## THINGS TO DO
(1) Do the following statements agree with the Latin poetry passage: (a) Hejduk's piece covers a Latin verse class; (b) Pelliccia uses Odes 2.5 to support reading Odes 2.4 as banter; (c) Breed's piece deals with first poems? For each one, answer yes or no and quote the exact words of the passage that decide it.
(2) Quote the Latin poetry passage word for word, starting at "5. O’Hara’s note" and continuing up to and including "right, it’s wrong.".

## TEXT SEGMENT
5. O’Hara’s note returns to the vomit: his one-way ticket to burn aggiornamentofinds a meta-generic signpost where his True Names didn’t look: lugentes campi enounce “Elegy Fields Forever”. Got it.

6. Hejduk stars next, in a short that covers her Ms Jean Brodie Latin verse class. Every step of the way we walk Horace lines, students, we’ll catch his Satire monkeying with the “SEST” (= “Short E -ST”, or -SP/-SC/-SQ): 1.2.30, 71, 3.44, 10.72, 2.3.43, 296; cf. 1.5.35?, 2.2.36?). Each and every time metrics expertly enact “flaws”: when something’s not right, it’s wrong.

7. Pelliccia conscripts Odes 2.5 as retroactive correction to cancel buying Odes 2.4 as “banter from Uncle Horace”: we better talk this over, and next time around feel the brutality−”they’re people: are we?”. So happens I recently denounced scholarship on 2.5 (Omnibus 75.2018:4-6, “Da ya think it’s sexy?”), and can’t buy this version either; but his eloquence on 2.4’s deployment of “ambivalent myth to force…a dilemma”, after ironized reception of Alcaeus (fr.42; pp.84-6), gets real real with sex-slavery. And, yes indeed, the quartet rosette of “love songs” intertwines 2.4 <=> 5 <<=>> 8 <=> 9, interset in the “centering” hub of the collection Odes 1-3, 2.2-11, precisely in order, in orders, to interact.

8. Boyd pursues “love” (cura) through “pain” (cura) through “cure” (cura) as Remedia confronts the elegiac-Horatian ideology of “rustication” by blurring Georgics into Eclogues, her stamping-grounds. As taking the cure brings on relapse, such is love sick−farmecology. And back when the Eclogues first finally bussed in Gallus to clinch the deal, we get it, that elegy must’ve walked this way before ever bucolic lined up−but the bleeding ideological polarity surely belongs to time out of mind.

9. Sens broadens out epigram’s De mortuis epitaphic trick from the Anthology through Erinna and Callimachus and beyond: “Don’t be rotten to the poetry or you’re being rotten to the departed, and death’s already been rotten to them, so…”. As the poems self-describe they self-enact, self-commemorate, and self-seal: “your poet will die, so treat his work as if he’s already gone”. The bicultural variations are legion: eventually inuidet Orco in Odes 4.2.24 (p.114) will by calque on “on-looking/non-seeing” do a “Hades” on “Hades”. Any judge, he holds a grudge, could well wonder why we’re on-side so automatically with tenuous textuality−when epigrams are, congenitally, all closure and−no trousers.

10. Breed does his thing. Here, on second poems through Eclogue 2’s genre-founding modelling of bucolic through reclamation of Idyll “2”, with Virgil seizing on a provocative maverick sequencing that sets urban grit to grow the rustic pearl of Theocr. 3-13, then melding it with Id. 11 and 3. In turn Tib. 1.2 mash-ups away with Id. 2 fed in via Ecl. 8. The patterning exercise demonstrates how “‘conventional'(‘s) just another word for intertextual complexity” (p.125. Kristofferson’s me, and Bobby). Epode 2, of course, and Propertius 1.2 force entry upon the scene (p.124), but Tib. just ain’t Tib. without Satires 1, 1.2 inclusive. My own lazy take on these seconds is that they don’t suffer the schizoid stress on firsts to be programme and instantiation both (= “p(r)oems”), as esp. in Id. 1’s Bowl ekphrasis + Bucolic song-ing. Where 1sts are captatious (meta-) and enigmatic (para-), 2nds go uncompromising for the blunt “Take it from us, this is the shop window”).

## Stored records
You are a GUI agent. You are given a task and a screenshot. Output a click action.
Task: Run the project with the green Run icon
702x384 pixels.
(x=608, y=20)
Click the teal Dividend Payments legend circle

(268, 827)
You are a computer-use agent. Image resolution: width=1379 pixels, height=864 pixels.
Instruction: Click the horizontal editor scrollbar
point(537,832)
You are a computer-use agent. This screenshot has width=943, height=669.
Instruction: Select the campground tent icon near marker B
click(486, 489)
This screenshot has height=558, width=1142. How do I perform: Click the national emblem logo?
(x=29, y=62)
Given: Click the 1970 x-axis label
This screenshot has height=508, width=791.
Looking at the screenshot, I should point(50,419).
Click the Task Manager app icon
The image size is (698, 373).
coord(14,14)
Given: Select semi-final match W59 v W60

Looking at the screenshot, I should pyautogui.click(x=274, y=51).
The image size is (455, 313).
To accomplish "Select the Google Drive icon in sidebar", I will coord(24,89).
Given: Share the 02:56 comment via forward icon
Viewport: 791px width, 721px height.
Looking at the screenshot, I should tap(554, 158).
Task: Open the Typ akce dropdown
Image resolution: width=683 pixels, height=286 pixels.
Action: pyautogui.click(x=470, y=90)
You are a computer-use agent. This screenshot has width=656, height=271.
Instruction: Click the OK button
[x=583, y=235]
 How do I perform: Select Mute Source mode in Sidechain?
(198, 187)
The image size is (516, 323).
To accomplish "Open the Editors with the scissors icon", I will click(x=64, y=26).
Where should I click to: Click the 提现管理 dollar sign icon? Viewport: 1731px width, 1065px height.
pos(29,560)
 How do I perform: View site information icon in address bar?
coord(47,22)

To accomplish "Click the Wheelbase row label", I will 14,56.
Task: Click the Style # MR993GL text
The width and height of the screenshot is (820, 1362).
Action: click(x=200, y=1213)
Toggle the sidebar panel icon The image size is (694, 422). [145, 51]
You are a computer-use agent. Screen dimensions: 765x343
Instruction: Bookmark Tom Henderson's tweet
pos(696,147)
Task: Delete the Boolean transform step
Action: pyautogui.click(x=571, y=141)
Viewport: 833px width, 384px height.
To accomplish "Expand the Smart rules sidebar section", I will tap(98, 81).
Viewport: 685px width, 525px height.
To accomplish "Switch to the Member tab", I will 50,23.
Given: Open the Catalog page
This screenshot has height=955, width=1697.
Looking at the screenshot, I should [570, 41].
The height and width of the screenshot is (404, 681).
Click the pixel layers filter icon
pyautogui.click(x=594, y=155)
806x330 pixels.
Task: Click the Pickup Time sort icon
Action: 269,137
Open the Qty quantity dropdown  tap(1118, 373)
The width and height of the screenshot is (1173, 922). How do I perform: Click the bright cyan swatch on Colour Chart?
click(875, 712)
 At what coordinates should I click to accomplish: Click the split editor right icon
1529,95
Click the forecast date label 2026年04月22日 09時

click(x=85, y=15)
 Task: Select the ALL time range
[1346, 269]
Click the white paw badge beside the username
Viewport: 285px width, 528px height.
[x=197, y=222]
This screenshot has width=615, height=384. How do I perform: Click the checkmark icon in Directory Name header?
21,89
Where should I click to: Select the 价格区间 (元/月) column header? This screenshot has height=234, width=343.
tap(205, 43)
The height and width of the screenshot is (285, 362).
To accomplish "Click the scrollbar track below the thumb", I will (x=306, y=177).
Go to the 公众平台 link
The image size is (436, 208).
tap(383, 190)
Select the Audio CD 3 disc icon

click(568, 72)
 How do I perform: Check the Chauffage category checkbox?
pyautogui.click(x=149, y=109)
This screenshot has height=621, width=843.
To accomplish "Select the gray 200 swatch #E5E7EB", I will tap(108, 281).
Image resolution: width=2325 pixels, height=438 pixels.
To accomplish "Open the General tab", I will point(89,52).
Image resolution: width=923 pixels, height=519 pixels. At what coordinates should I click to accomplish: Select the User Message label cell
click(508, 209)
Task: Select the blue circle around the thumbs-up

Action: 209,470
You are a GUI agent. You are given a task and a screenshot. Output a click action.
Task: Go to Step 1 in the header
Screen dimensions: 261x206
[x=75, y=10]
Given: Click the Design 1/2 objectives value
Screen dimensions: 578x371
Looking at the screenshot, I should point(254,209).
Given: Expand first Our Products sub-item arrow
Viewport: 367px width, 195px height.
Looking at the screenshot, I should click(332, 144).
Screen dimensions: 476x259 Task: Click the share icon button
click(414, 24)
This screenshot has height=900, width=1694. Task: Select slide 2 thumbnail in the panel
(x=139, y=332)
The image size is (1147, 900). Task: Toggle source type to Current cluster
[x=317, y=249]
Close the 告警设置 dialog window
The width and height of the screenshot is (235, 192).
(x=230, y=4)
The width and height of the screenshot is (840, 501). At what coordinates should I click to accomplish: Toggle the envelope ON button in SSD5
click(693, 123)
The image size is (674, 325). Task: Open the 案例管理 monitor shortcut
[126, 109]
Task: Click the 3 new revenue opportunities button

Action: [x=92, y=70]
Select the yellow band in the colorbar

## OUTPUTS IN ORDER
(1)
(a) Yes: "Hejduk stars next, in a short that covers her Ms Jean Brodie Latin verse class."
(b) No: "Pelliccia conscripts Odes 2.5 as retroactive correction to cancel buying Odes 2.4 as “banter from Uncle Horace”"
(c) No: "Here, on second poems"

(2)
5. O’Hara’s note returns to the vomit: his one-way ticket to burn aggiornamentofinds a meta-generic signpost where his True Names didn’t look: lugentes campi enounce “Elegy Fields Forever”. Got it.

6. Hejduk stars next, in a short that covers her Ms Jean Brodie Latin verse class. Every step of the way we walk Horace lines, students, we’ll catch his Satire monkeying with the “SEST” (= “Short E -ST”, or -SP/-SC/-SQ): 1.2.30, 71, 3.44, 10.72, 2.3.43, 296; cf. 1.5.35?, 2.2.36?). Each and every time metrics expertly enact “flaws”: when something’s not right, it’s wrong.